Montreal Film Journal


Roy (Nicolas Cage) is such a good con artist that he’s conned himself in thinking that he’s spectacularly obsessive-compulsive, freaking about outdoors and dirt, full of tics and odd habits, popping pills and chain-smoking... When in fact, he’s a pretty normal guy. A little neurotic, sure, but not the twitching nutcase he sometimes works himself into. He starts thinking that maybe it’s his conscience that’s playing tricks on him, maybe a life of screwing people out of their money is screwing him up... So he takes his partner Frank (Sam Rockwell)’s advice and goes to a shrink, but just as that starts calming him a little, life throws him one hell of a curve ball: Angela (Alison Lohman), the tomboyish skateboard-riding little goofball daughter of the ex-wife Roy left 14 years ago with a black eye and a bun in the oven...

“Matchstick Men” was directed by Ridley Scott, but it’s not so evident. You kind of see his touch in the nervous editing and eye-popping visuals, but for the most part this is a laid-back little flick full of Frank Sinatra tunes and comic beats, sort of a bastard offspring of Catch Me If You Can and “Bandits”, but much less effective than those. It’s an amusing enough, moderately clever movie, but most of it is rather one-note. Nicolas Cage’s idiosyncratic performance is engaging, Sam Rockwell does the smartass thing he does and Alison Lohman totally makes you forget that she’s 10 year older than the ditzy teenage girl she plays, but there’s not much to the characters beyond that.

The first half is mostly enjoyable, with its insider look at a couple of cons and the uneasy cohabitation of Roy and Angela, but then it gets cry-babyish without having earned it.
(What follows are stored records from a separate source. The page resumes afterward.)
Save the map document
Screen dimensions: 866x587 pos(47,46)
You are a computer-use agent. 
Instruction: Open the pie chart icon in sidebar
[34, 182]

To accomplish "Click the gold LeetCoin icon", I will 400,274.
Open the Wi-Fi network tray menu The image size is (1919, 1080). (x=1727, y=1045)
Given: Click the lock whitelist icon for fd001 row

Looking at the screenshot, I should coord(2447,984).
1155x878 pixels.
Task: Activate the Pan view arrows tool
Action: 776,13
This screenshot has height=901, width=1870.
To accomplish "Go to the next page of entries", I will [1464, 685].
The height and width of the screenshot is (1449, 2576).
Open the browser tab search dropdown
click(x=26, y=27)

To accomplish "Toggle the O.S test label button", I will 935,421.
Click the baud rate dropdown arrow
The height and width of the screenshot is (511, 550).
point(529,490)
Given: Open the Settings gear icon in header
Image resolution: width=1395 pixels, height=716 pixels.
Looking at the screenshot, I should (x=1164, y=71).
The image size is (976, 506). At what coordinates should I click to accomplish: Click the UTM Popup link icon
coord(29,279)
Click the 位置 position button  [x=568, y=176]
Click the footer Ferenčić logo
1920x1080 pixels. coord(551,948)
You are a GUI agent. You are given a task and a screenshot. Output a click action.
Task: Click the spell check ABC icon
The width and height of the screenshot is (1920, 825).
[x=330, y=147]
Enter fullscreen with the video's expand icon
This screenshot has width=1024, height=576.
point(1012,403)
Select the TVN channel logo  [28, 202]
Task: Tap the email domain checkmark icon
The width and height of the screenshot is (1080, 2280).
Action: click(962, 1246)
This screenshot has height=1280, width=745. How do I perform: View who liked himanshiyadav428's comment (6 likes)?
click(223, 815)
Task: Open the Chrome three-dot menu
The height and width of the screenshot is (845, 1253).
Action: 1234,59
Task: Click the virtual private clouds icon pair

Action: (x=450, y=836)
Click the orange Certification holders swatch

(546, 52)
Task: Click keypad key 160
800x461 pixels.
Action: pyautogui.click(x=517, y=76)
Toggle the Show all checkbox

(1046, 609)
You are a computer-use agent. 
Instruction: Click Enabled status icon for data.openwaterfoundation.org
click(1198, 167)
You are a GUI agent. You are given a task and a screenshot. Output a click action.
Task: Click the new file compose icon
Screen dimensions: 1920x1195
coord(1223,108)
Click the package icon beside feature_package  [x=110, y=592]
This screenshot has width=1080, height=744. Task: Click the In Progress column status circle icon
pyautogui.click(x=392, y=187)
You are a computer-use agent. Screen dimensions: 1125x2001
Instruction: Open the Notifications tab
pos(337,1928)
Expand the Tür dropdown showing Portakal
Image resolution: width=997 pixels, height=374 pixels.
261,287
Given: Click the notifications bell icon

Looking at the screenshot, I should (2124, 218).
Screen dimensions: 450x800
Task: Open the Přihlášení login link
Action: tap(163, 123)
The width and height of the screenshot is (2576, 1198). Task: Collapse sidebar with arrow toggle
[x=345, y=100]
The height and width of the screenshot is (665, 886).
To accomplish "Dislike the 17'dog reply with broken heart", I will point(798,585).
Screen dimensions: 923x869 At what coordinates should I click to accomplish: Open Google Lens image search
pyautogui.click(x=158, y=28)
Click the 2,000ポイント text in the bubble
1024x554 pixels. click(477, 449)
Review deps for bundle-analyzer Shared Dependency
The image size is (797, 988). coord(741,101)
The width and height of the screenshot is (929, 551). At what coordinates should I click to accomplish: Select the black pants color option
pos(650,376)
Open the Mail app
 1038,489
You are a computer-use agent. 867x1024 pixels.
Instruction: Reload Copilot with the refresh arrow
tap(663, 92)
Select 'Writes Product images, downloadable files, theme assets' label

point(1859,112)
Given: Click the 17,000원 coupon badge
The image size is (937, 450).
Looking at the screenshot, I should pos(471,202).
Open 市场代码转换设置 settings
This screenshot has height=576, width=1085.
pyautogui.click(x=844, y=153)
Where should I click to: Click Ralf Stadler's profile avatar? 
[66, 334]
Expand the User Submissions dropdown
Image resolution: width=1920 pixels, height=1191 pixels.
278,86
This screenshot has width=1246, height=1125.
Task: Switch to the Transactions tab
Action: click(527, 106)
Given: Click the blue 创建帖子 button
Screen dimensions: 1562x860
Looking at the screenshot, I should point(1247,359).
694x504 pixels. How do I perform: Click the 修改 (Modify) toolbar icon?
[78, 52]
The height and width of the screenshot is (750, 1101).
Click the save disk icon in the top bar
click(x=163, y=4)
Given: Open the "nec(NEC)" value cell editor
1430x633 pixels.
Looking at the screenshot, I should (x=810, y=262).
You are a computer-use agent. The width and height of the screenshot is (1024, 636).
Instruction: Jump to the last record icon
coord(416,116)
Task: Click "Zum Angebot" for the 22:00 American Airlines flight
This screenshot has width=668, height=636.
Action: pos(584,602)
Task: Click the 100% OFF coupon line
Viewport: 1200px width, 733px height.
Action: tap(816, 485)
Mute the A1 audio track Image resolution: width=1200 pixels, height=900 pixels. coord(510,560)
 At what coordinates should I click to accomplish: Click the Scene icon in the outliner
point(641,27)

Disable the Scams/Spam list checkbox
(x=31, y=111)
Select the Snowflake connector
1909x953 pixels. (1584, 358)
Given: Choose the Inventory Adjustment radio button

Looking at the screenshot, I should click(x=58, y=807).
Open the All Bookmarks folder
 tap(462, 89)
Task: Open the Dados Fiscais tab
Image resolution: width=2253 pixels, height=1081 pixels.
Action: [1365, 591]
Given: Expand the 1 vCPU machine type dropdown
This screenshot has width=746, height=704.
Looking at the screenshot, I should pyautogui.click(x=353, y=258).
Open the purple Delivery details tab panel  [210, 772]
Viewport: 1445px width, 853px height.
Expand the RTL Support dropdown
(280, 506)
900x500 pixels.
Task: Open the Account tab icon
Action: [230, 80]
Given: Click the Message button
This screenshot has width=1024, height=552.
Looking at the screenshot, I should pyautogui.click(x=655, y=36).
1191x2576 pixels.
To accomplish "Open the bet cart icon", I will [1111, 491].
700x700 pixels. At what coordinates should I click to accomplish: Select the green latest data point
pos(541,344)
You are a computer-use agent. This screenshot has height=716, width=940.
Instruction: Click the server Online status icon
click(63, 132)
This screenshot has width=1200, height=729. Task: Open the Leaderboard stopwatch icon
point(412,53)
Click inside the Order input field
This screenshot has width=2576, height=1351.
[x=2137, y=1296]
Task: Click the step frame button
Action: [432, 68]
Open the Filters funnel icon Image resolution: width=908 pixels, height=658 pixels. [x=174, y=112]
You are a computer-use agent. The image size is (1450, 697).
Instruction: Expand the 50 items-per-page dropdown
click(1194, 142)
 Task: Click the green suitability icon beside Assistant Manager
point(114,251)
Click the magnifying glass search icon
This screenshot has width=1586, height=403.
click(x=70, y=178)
This leads to a more dramatic third act, with darker cinematography and Hans Zimmer going Thin Red Line on us, as if this was a Big Important Film. Um, no. I have to admit that the final twist is downright staggering, but it’s not quite enough to make up for the uneven pacing and shallow screenplay. “Matchstick Men” is not bad, but it’s not particularly good either. It’s a clear wait-for-the-DVD case.